▶ **Exercise**: Each record below should be written out again exactly as given.

Available data Block Start

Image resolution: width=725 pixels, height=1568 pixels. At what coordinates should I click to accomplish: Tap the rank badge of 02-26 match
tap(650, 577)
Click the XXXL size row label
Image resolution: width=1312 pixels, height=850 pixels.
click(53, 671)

Available data Block End

▶ **Written response**:
Image resolution: width=725 pixels, height=1568 pixels. At what coordinates should I click to accomplish: Tap the rank badge of 02-26 match
tap(650, 577)
Click the XXXL size row label
Image resolution: width=1312 pixels, height=850 pixels.
click(53, 671)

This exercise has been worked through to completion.